Most of today’s plant species have loyal mates: they enter into a close exchange relationship with fungal species living in the soil, through which they can obtain additional nutrients and water from the soil. In this so-called mycorrhizal symbiosis, partners exchange nutrients through connections between extensive fungal networks in soil and plant roots. In the most general form, “trade” occurs through a complex structure inside the roots: the fungus enters them with its hype and forms a tree-like structure (arbuscle) in some cells along with the plant. Then the transfer of nutrients is done to the large surface of this structure. The fungus gives the plant water and, above all, the phosphate, which it has absorbed from the soil. In return, the plant supplies it with energy-rich materials. Studies have shown that in addition to sugar molecules, lipids are also involved.
Pioneers recipe for success?
In the early 1980s, studies of plant fossils revealed that mycorrhizal symbiosis is ancient. It aroused suspicion that the partnership made it possible for plants to go ashore about 450 million years ago: in their new, hardy habitat, the fungi were probably able to provide pioneer plants with water and nutrients in a significant way . The current study by researchers led by Melanie Rich of the University of Toulouse supports this notion with genetic and molecular biological evidence.

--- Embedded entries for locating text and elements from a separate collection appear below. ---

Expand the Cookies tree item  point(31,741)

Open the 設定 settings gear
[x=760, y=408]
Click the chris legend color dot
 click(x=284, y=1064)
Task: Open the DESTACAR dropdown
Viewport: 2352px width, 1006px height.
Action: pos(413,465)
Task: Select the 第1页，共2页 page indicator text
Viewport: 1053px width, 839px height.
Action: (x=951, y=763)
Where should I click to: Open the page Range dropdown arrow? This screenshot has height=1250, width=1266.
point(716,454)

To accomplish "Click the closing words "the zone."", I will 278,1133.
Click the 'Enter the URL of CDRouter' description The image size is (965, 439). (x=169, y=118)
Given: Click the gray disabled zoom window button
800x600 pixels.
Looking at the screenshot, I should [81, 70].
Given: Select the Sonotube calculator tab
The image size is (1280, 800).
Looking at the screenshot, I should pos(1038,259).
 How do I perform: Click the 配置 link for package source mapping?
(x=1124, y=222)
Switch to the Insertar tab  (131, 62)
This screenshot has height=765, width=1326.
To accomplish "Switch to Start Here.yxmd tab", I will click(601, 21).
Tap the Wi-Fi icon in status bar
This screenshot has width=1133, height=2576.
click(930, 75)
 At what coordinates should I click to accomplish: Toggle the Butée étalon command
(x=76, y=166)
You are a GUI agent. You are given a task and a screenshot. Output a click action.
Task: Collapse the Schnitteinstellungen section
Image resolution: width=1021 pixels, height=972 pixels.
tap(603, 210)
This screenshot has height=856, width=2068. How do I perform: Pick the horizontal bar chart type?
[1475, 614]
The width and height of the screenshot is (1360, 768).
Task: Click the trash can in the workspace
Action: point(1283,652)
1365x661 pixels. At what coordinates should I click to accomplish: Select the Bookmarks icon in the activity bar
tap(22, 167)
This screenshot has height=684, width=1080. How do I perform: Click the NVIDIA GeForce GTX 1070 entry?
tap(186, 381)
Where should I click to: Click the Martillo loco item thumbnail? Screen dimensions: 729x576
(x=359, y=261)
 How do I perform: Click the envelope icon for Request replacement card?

They produce long-term research results on genetic makeup that enable plants to enter into complex interrelationships with fungi. Until now, the focus has been on modern vascular plants (tracheophytes) such as beans, potatoes, and the like. But Rich and his colleagues have now devoted themselves to plants that still resemble the pioneers of the plant-based coast recess: mosses (bryophytes). They are believed to have evolved from green algae in the intertidal zone 450 million years ago.
It is known that these primitive plants can also partner with fungi – but the genetic and molecular basis of these fungi-moss symbiosis has not yet been discovered. As part of their study, researchers have now looked at Liverwort Merchantia palesia as a model that forms an arbuscular mycorrhizal symbiosis with a fungus. Using genetic and molecular biological methods, the team has investigated which hereditary factors and processes in plants become active when tree-like exchange structures are produced in their cells and come into action.
Ancient theory
They were able to prove that lipids are also transferred from the plant to fungi in liverworts. Researchers were able to clarify that this is the same basic principle of lipid transfer as it is in modern vascular plants. Along with these, the process is also a prerequisite for Kai to be able to create symbiosis. Researchers were able to show this on genetically modified moss breeding lines, in which they discontinued the genetic makeup required for lipid transfer. Studies have shown that these small plants can no longer establish partnerships with fungi.
Researchers were also able to clarify that the lipid biosynthesis system of vascular plants and mosses required for symbiosis is not present in aquatic algae, from which green-land precursors are believed to have once emerged. In these results you see a clear indication that the development of mycorrhizal symbiosis was at the beginning of the history of development of land plants and likely represents a prerequisite for the successful conquest of new habitat. “Our results suggest that the common ancestor of all land plants has already entered into a partnership with the arbuscular mycorrhizal fungus 450 million years ago,” the scientist writes.